__Problem to solve__
Report the number of lines in the entries below that include the word "Task", and nothing else.

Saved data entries

::::

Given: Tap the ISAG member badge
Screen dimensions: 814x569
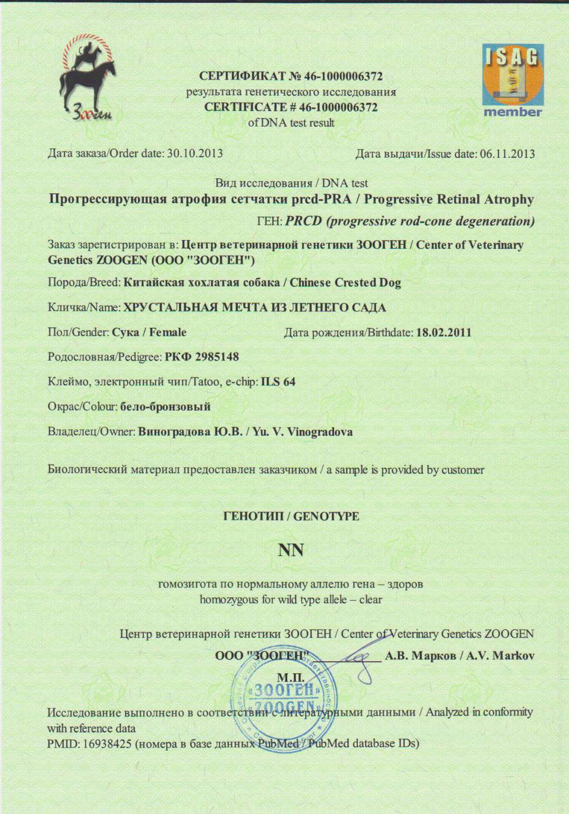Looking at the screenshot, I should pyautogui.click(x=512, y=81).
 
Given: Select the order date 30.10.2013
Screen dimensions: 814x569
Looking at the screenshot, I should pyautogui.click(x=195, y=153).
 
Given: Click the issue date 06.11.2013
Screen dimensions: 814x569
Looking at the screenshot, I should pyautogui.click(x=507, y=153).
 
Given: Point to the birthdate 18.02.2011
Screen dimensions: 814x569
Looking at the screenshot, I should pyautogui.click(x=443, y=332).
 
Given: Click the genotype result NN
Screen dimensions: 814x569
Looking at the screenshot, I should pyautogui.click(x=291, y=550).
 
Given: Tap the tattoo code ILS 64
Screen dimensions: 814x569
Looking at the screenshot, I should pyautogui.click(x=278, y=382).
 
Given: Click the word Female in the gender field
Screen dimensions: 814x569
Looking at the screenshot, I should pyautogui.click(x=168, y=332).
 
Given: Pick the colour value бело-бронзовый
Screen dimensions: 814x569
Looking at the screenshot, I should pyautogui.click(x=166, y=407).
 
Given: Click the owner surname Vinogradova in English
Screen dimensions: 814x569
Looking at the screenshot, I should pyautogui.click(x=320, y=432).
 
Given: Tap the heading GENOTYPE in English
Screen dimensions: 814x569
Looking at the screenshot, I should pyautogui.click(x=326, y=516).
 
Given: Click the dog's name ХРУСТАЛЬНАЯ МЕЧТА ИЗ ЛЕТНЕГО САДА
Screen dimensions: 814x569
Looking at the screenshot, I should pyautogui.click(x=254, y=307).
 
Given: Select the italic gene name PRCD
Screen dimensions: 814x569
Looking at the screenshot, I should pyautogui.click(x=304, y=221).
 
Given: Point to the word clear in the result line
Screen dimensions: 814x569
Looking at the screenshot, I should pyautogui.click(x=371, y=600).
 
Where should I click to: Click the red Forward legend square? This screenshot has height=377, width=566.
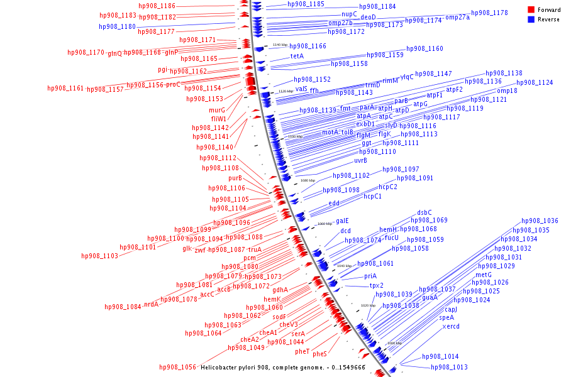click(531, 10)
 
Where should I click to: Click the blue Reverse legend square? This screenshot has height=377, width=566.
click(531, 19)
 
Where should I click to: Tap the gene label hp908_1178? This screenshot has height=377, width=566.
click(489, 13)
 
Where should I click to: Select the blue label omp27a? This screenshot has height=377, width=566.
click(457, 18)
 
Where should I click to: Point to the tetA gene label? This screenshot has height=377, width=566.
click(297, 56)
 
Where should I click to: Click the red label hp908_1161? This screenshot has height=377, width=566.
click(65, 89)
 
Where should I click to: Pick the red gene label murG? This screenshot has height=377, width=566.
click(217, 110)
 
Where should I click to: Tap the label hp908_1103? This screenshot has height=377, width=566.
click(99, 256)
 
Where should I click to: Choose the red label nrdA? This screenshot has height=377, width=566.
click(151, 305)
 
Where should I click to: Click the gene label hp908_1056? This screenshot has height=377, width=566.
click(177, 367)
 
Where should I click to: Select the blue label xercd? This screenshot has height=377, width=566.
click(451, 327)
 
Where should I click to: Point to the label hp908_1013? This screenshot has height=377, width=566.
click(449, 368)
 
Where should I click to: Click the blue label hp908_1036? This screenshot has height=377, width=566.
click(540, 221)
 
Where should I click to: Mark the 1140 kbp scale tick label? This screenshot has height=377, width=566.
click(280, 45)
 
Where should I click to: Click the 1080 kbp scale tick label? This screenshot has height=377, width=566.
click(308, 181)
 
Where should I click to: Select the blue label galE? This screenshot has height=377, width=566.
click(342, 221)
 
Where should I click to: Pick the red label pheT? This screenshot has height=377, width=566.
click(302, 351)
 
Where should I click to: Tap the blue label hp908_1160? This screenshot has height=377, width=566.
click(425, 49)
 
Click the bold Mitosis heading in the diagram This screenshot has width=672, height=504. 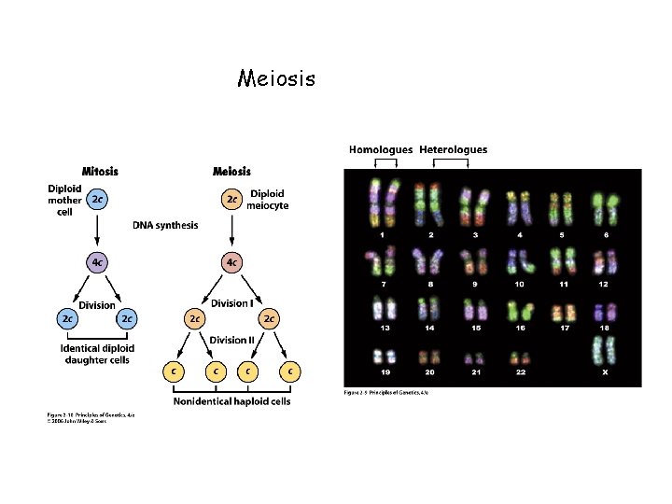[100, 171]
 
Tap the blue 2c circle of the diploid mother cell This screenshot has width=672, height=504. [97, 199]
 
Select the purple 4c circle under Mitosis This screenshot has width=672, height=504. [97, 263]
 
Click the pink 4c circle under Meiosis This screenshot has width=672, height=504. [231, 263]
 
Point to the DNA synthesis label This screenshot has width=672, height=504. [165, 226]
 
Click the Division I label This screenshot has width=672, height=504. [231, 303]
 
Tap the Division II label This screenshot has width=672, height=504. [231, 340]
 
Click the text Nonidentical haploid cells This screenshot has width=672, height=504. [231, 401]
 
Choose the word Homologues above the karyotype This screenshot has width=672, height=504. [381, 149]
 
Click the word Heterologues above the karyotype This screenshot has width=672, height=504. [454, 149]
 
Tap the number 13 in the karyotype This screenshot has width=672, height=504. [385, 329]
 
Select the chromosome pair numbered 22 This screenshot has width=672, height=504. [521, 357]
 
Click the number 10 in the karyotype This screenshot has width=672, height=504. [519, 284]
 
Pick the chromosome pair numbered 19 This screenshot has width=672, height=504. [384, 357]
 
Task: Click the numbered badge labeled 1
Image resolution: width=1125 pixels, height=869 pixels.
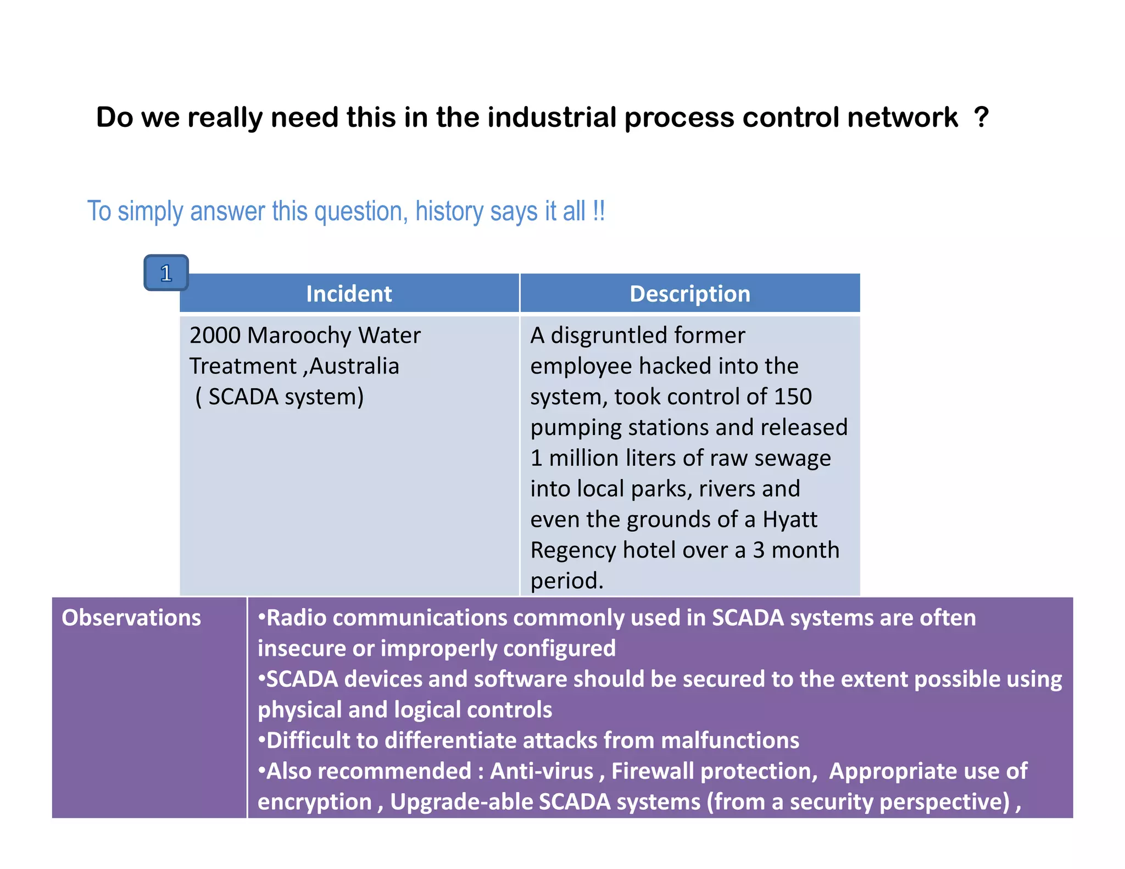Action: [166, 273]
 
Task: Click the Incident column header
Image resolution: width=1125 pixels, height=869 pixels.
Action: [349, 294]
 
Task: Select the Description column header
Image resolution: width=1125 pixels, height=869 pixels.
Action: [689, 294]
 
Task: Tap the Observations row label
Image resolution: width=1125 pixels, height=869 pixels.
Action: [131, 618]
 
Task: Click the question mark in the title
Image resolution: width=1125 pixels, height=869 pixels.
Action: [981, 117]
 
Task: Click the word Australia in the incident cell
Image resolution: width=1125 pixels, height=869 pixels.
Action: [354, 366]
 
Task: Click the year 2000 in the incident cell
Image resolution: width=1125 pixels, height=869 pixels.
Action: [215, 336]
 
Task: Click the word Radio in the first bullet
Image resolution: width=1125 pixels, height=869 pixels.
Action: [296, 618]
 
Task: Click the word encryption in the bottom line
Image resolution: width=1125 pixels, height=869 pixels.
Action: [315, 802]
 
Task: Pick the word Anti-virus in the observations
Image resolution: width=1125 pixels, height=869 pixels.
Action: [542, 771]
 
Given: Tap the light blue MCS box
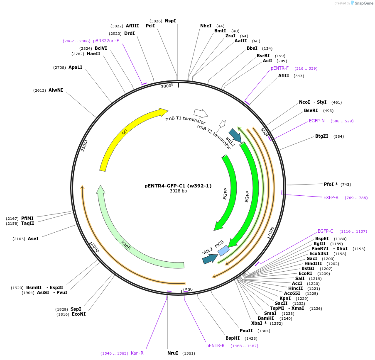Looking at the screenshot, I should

::::

__Solved exercise__
10